#### [Data section]
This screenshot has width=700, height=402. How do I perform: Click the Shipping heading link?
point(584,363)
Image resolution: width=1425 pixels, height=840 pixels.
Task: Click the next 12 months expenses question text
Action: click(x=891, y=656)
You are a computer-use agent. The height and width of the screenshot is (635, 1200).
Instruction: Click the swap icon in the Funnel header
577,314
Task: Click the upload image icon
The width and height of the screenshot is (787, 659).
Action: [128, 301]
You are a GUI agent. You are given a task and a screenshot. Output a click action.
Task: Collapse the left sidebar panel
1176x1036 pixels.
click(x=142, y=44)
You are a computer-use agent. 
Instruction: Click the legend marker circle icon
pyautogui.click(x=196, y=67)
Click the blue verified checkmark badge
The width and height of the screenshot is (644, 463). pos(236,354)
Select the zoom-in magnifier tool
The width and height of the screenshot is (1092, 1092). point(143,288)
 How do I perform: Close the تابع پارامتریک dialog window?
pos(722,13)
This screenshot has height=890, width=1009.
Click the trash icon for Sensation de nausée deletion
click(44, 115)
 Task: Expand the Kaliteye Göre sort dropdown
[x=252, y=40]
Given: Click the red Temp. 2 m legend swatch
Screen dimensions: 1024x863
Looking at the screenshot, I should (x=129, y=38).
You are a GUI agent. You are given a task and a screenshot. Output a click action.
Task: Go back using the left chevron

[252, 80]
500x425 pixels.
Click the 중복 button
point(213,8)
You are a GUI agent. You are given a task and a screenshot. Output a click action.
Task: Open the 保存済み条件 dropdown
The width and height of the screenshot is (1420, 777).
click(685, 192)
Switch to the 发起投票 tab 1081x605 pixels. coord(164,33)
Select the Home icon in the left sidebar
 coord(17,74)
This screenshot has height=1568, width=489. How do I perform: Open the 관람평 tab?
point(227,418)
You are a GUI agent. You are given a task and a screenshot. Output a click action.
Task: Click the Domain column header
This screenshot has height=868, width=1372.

#### [Problem to work on]
The records above need copying again. Keep each word as it is.

#### [Problem solution]
This screenshot has width=700, height=402. How do I perform: Click the Shipping heading link?
point(584,363)
Image resolution: width=1425 pixels, height=840 pixels.
Task: Click the next 12 months expenses question text
Action: click(x=891, y=656)
You are a computer-use agent. The height and width of the screenshot is (635, 1200).
Instruction: Click the swap icon in the Funnel header
577,314
Task: Click the upload image icon
The width and height of the screenshot is (787, 659).
Action: [128, 301]
You are a GUI agent. You are given a task and a screenshot. Output a click action.
Task: Collapse the left sidebar panel
1176x1036 pixels.
click(x=142, y=44)
You are a computer-use agent. 
Instruction: Click the legend marker circle icon
pyautogui.click(x=196, y=67)
Click the blue verified checkmark badge
The width and height of the screenshot is (644, 463). pos(236,354)
Select the zoom-in magnifier tool
The width and height of the screenshot is (1092, 1092). point(143,288)
 How do I perform: Close the تابع پارامتریک dialog window?
pos(722,13)
This screenshot has height=890, width=1009.
Click the trash icon for Sensation de nausée deletion
click(44, 115)
 Task: Expand the Kaliteye Göre sort dropdown
[x=252, y=40]
Given: Click the red Temp. 2 m legend swatch
Screen dimensions: 1024x863
Looking at the screenshot, I should (x=129, y=38).
You are a GUI agent. You are given a task and a screenshot. Output a click action.
Task: Go back using the left chevron

[252, 80]
500x425 pixels.
Click the 중복 button
point(213,8)
You are a GUI agent. You are given a task and a screenshot. Output a click action.
Task: Open the 保存済み条件 dropdown
The width and height of the screenshot is (1420, 777).
click(685, 192)
Switch to the 发起投票 tab 1081x605 pixels. coord(164,33)
Select the Home icon in the left sidebar
 coord(17,74)
This screenshot has height=1568, width=489. How do I perform: Open the 관람평 tab?
point(227,418)
You are a GUI agent. You are given a task and a screenshot. Output a click action.
Task: Click the Domain column header
This screenshot has height=868, width=1372.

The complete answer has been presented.